The fourth entry into Legendary Studios’ Monsterverse series of movies, bringing together two of the greatest movie monsters of all time. King Kong and Godzilla originally faced off in 1962 with Toho Studios’ King Kong vs Godzilla, a very corny movie by today’s standards, but still an enjoyable flick. With today’s advancement of movie technology, it can’t be that hard to make a movie where a nuclear lizard fights a giant ape right?
The main thing this movie gets right, like the rest of the Monsterverse, are the monsters themselves. While Godzilla may appear only for the fights, the movie follows Kong’s story more closely. Kong’s home is being destroyed, so a group of researchers, played by Alexander Skarsgård and Rebecca Hall, along with a mute girl name Jia who communicates with Kong through sign language, are trying to take him to a new home in the subterranean Hallow Earth, where all monsters come from. Meanwhile, Millie Bobby Brown plays Madison Russell from King of the Monsters, along with her friend played by Julian Dennison, and a monster conspiracy theorist, played by Brian Tyree Henry, who’s trying to figure out why Godzilla suddenly began to attack people.

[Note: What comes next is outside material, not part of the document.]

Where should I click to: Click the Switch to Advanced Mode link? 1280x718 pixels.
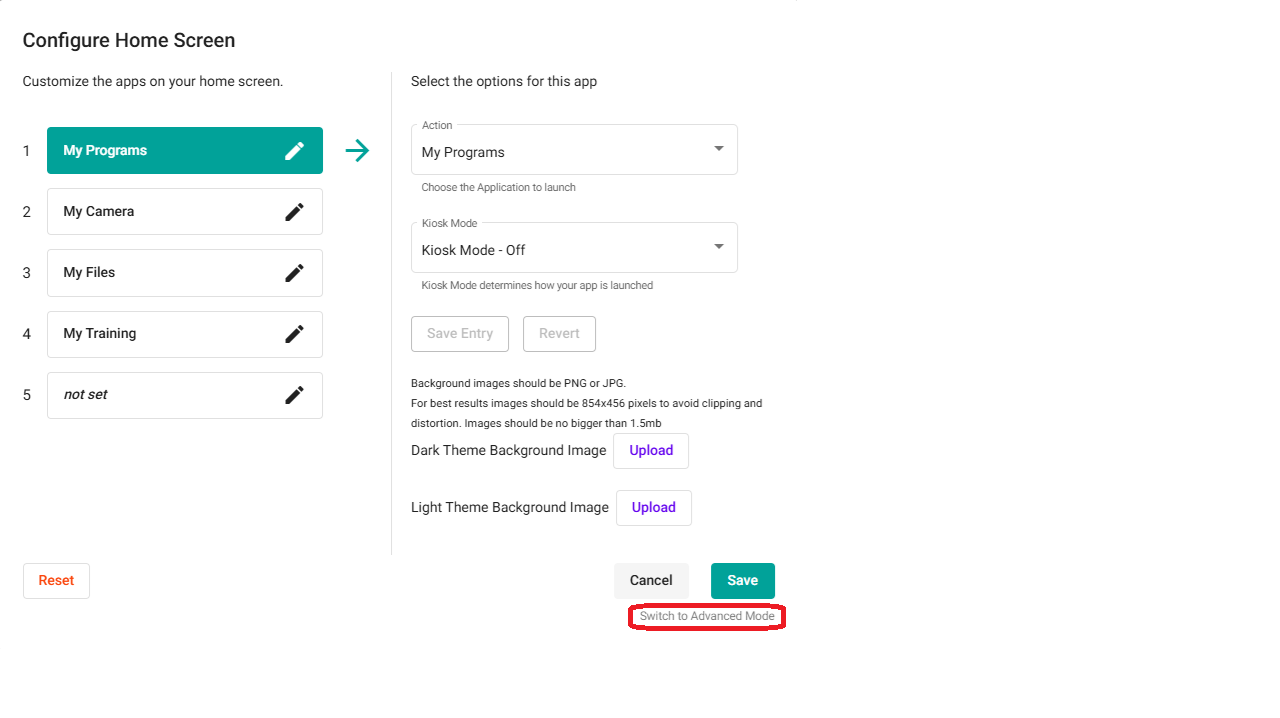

Kong is really the best part of the movie. His connection with Jia, played by Kaylie Hottle, is touching and believable. They’re both that last of their families, as the Indigenous people of Skull Island have all died.
The battles between giant monsters in the film are great, Godzilla is an immovable wall of muscle, while Kong is much more agile. The environments are varied throughout the film, giving each monster an edge and keeping it fresh. The filmmakers did a fantastic job in the final fight, which takes up almost the entire last third of the movie.
Honestly though, the monsters are the only upside to this movie. Which makes sense, you don’t come to Godzilla vs Kong for the people, but at least in the previous movies the characters were interesting and acted well. Everyone in this movie talks like it was their first take, as if they were just warming up their throat for the actual take. I was honestly blown away by how bad the acting was.
The characters who don’t say a word convey much more emotion and effort without words than the remainder of the cast. What I find weird is the King of the Monsters was widely panned for it’s characters, but those same people that are praising this film ignore the blatant flaws in the cast.
One positive I can say is that it moves at a breakneck pace and feels short, which isn’t a good thing to say about any movie. It’s as if to say, “At least it didn’t take up too much of my time.”
Godzilla vs Kong may have some fun action scenes, but it takes a lot of grating performances to get to them. Even if you like the rest of the Monsterverse movies, it’s better to just look up the fights on YouTube, because there isn’t much else worth watching in this film.
Godzilla vs Kong gets 2 out of 5 stars.